BEYROUTH: Le président libanais, Joseph Aoun, a affirmé lundi qu'un accord de sécurité avec Israël et la "fin des agressions israéliennes" devaient précéder toute rencontre avec le Premier ministre israélien, Benjamin Netanyahu, que les Etats-Unis le pressent de tenir.

M. Aoun a réitéré que "le moment n'était pas approprié pour une réunion" avec le dirigeant israélien, selon un comuniqué de la présidence.

"Il faut parvenir d'abord à un accord de sécurité" et obtenir "l'arrêt des agressions israéliennes" contre le Liban, a-t-il ajouté.

Il a cependant assuré que la décision d'engager des négociations avec Israël, rejetée par le Hezbollah, était "sans retour", répétant que le processus visait à obtenir "le retrait israélien des territoires libanaise occupés et le retour des prisonniers" libanais.

Une troisième session de "discussions préliminaires" en vue de ces négociations est attendue "ces prochains jours", a indiqué le communiqué de la présidence.

L'ambassade américaine à Beyrouth avait appelé jeudi à une rencontre entre M. Aoun et Netanyahu, deux semaines après que le président américain Donald Trump eut annoncé un cessez-le-feu dans la guerre entre Israël et le mouvement Hezbollah pro-iranien.

Une telle rencontre "facilitée par le président Trump", serait une "occasion historique" pour le Liban "de forger son avenir en tant que nation véritablement souveraine et indépendante", avait-elle souligné.

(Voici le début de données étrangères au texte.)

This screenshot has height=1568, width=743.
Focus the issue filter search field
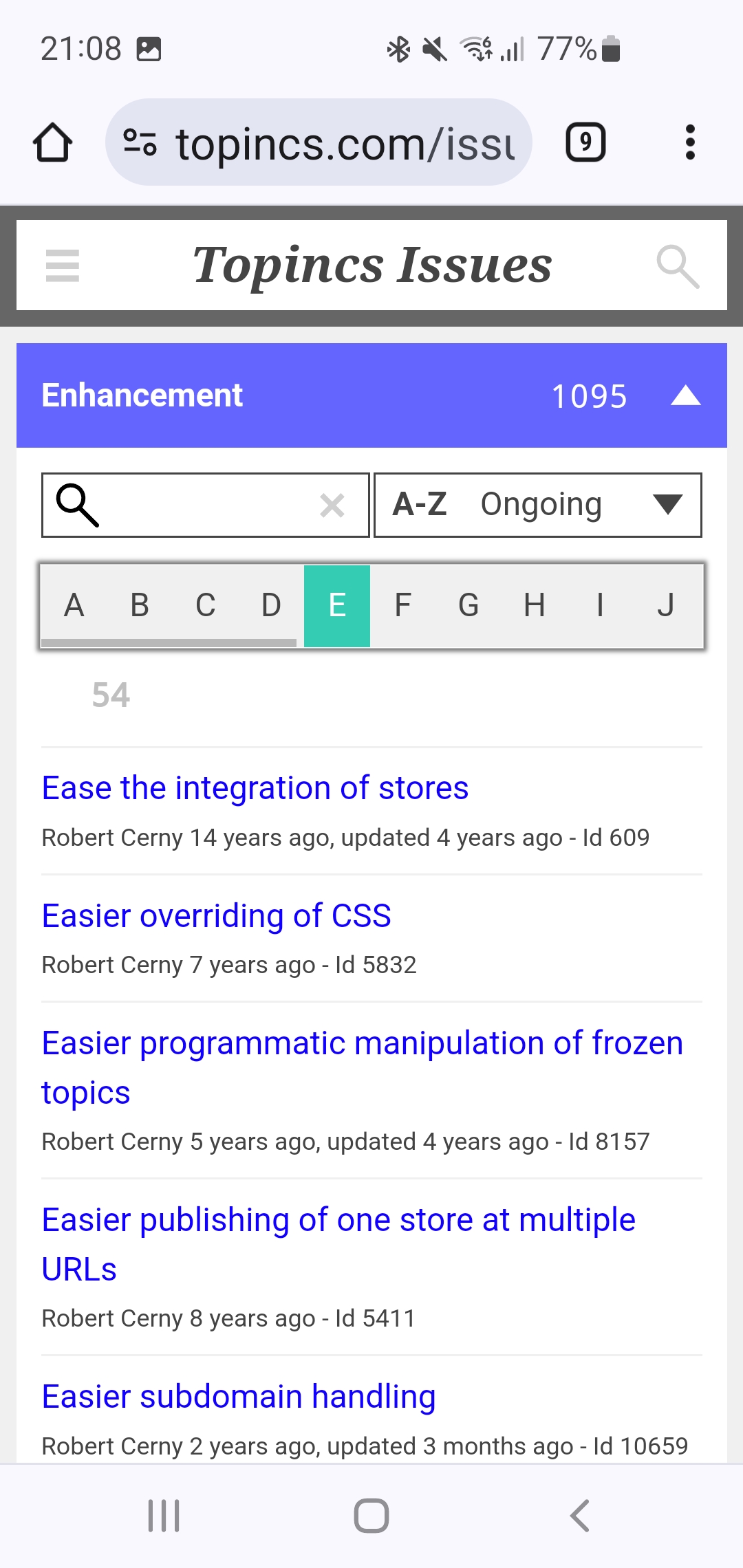coord(206,505)
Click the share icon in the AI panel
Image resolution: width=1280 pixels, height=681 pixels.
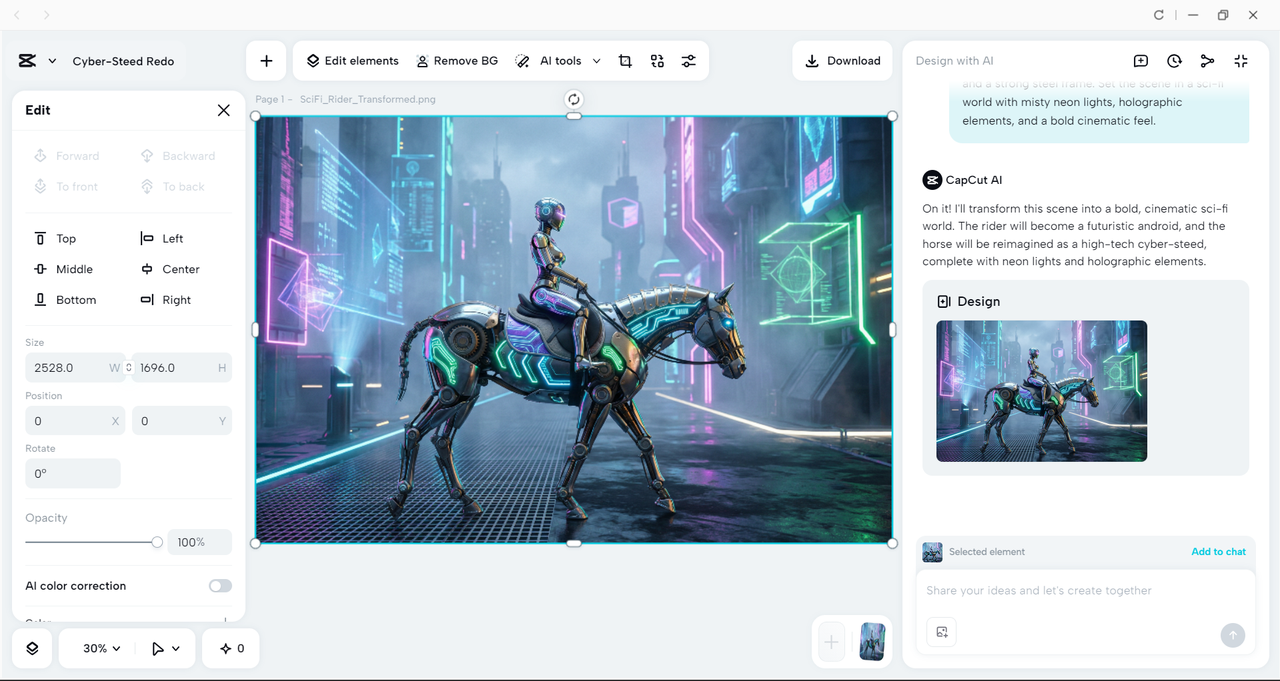pyautogui.click(x=1207, y=61)
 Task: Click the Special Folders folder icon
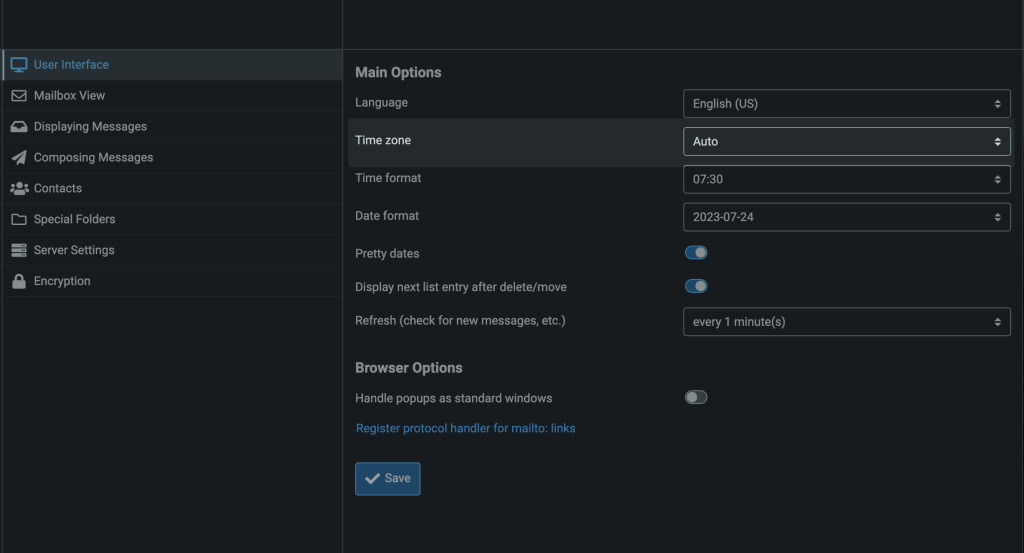(18, 220)
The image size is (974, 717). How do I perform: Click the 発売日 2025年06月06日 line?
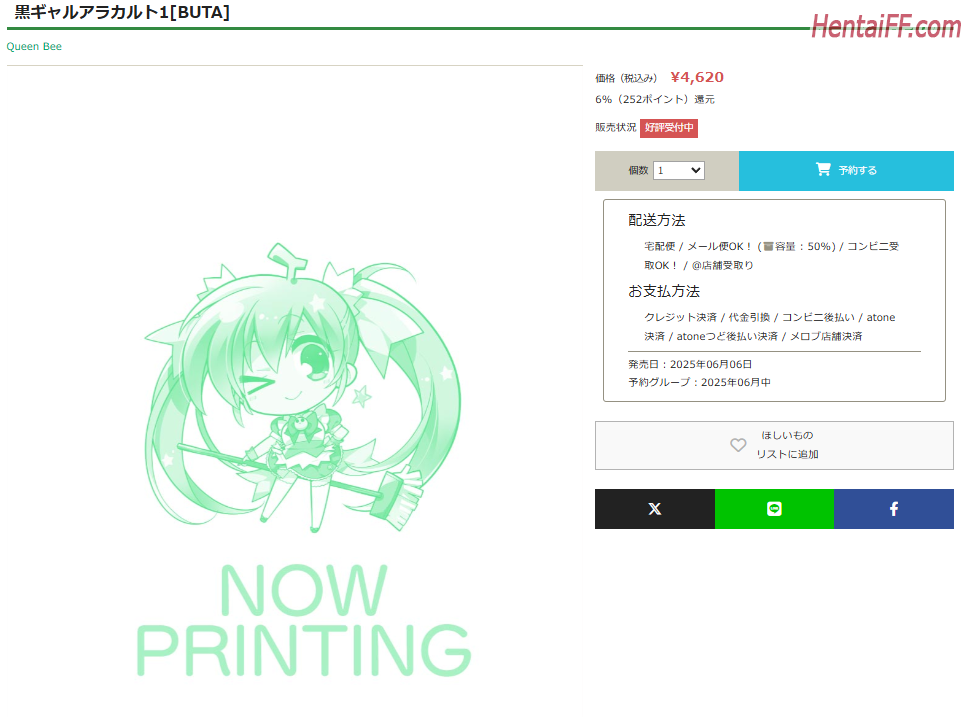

Les ambassadeurs d'Israël et du Liban aux Etats-Unis se sont rencontrés à deux reprises à Washington au cours des dernières semaines, pour la première fois depuis des décennies, en vue de l'ouverture de négociations directes entre les deux pays, en état de guerre depuis 1948.

Le chef du Hezbollah Naïm Qassem a répété lundi son opposition à des négociations directes avec Israël, estimant qu'elles seraient "une concession gratuite, sans résultat".

Le Hezbollah a entraîné le Liban dans la guerre régionale le 2 mars en lançant une attaque contre Israël, qui poursuit ses frappes sur le pays malgré la trêve.

Cette guerre dévastatrice a fait près de 2.700 morts et plus d'un million de déplacés.